REQUIRED WORK: Reproduce the lines below word for word, leaving out the pictures.

Pointing data for screenshots
================

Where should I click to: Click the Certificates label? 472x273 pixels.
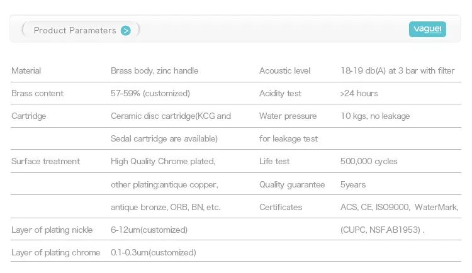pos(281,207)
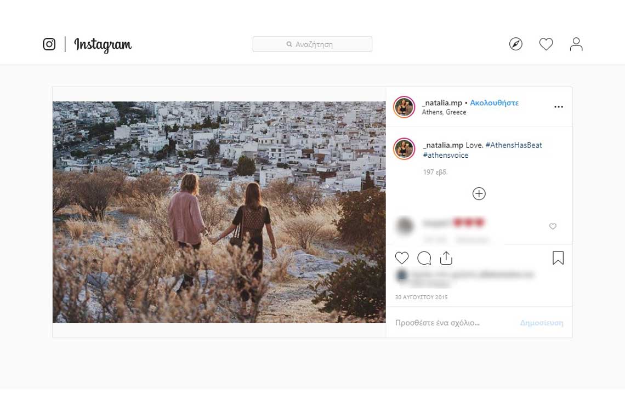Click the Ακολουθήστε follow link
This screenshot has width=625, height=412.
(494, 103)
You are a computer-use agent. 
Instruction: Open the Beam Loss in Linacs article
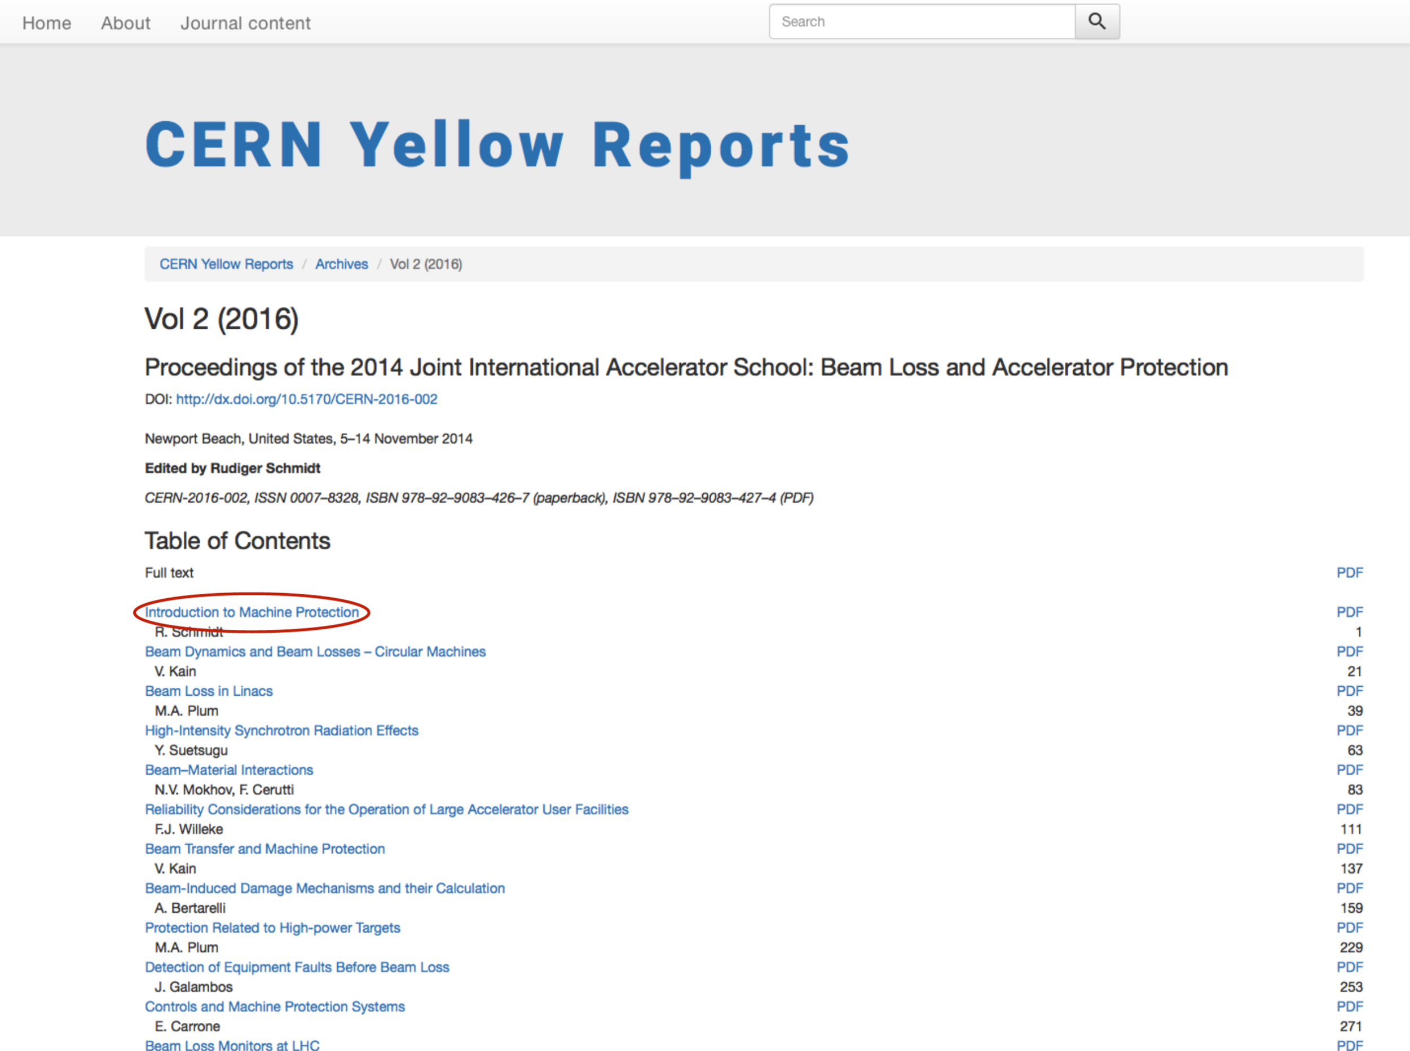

================

SOLUTION:
Where should I click to: Click the Certificates label? 472x273 pixels.
pos(281,207)
Click the Ακολουθήστε follow link
This screenshot has width=625, height=412.
(494, 103)
You are a computer-use agent. 
Instruction: Open the Beam Loss in Linacs article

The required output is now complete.